Some gun owners from both camps have occasionally suggested carrying as an act of civil disobedience. It would be wise to first determine what would be the ultimate goal of such a flagrant disregard for the government’s almighty statutes and prison-industrial complex that necessarily accompanies it. If the goal is to get arrested and draw media attention on the injustice of being punished for carrying in the vain hope of having the state-level legislature pass a bill that would allow the liberty of unlicensed carry, then it would be more effective to open-carry in those states of the Union where it is either licensed or totally banned (such as Texas).
If the goal is to instead quietly enjoy the ability to carry while evading detection by the government police, then carrying concealed without a permit in those forbidden areas is much more effective. Responsible people who did that would only be discovered if they ever needed the weapon for self-defense. At that point the probability of not being punished is much higher, since you’d have a person who would otherwise be dead if they had obeyed the statutes. The key counter-economic principle of trading risk for profit would be at play here, and much more applicable than civil disobedience, which is classically intended to change the current statutes on the books by demonstrating the injustice that occurs by their very enforcement.
Unless you are ready to go counter-economic by violating mala prohibita as a lifestyle (which would necessarily entail a complete overhaul of the security and privacy measures you would need to take on a regular basis), I would otherwise advise against the civil disobedience approach, especially if you prefer to open-carry. Weighing the costs against the benefits, my best advice is to “vote with your feet” by moving to one of the abovementioned states of the Union, if at all possible.

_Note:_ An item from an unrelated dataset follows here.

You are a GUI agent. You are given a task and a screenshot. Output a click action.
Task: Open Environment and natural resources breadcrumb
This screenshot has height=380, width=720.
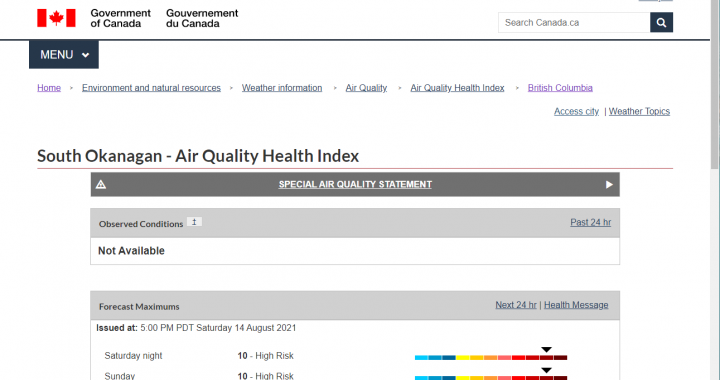point(151,88)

Seeing as that is not realistic for those folks who have already put down roots, the next best thing is to, silly as it sounds, “visualize” Vermont carry. You could expand that by attempting to play the game of “changing the law,” but unless there is a very high incentive for scumbag state-level legislators to allow the hapless citizenry the liberty of carrying unlicensed firearms (whether open or concealed), it is irresponsible to place hope in the same entity that absolutely refused to kick the TSA child molesters out of all the airports when the federales threatened an air embargo over Texas, of all places!
In summation, I agree wholeheartedly with open-carry in terms of principle as well as in pragmatic utility. Unfortunately, due to the coercive nature of the State and the concomitant risks of carrying without their blessing, or of being put onto a government hit list, outweighs the benefits since I inhabit one of the forbidden areas and am not currently in a position to go counter-economic. The best chance of a legal change is Texas HB #2756, but even that only deals with “the authority of a person who is licensed to carry a handgun to openly carry the handgun.” The only real consolation I have in this entire fucked up mess is that all this talk of open versus concealed carry deals only with handguns and hardly at all with long guns (such as rifles and shotguns), which even here in the formerly “Great State” of Texas I automatically have much more liberty with.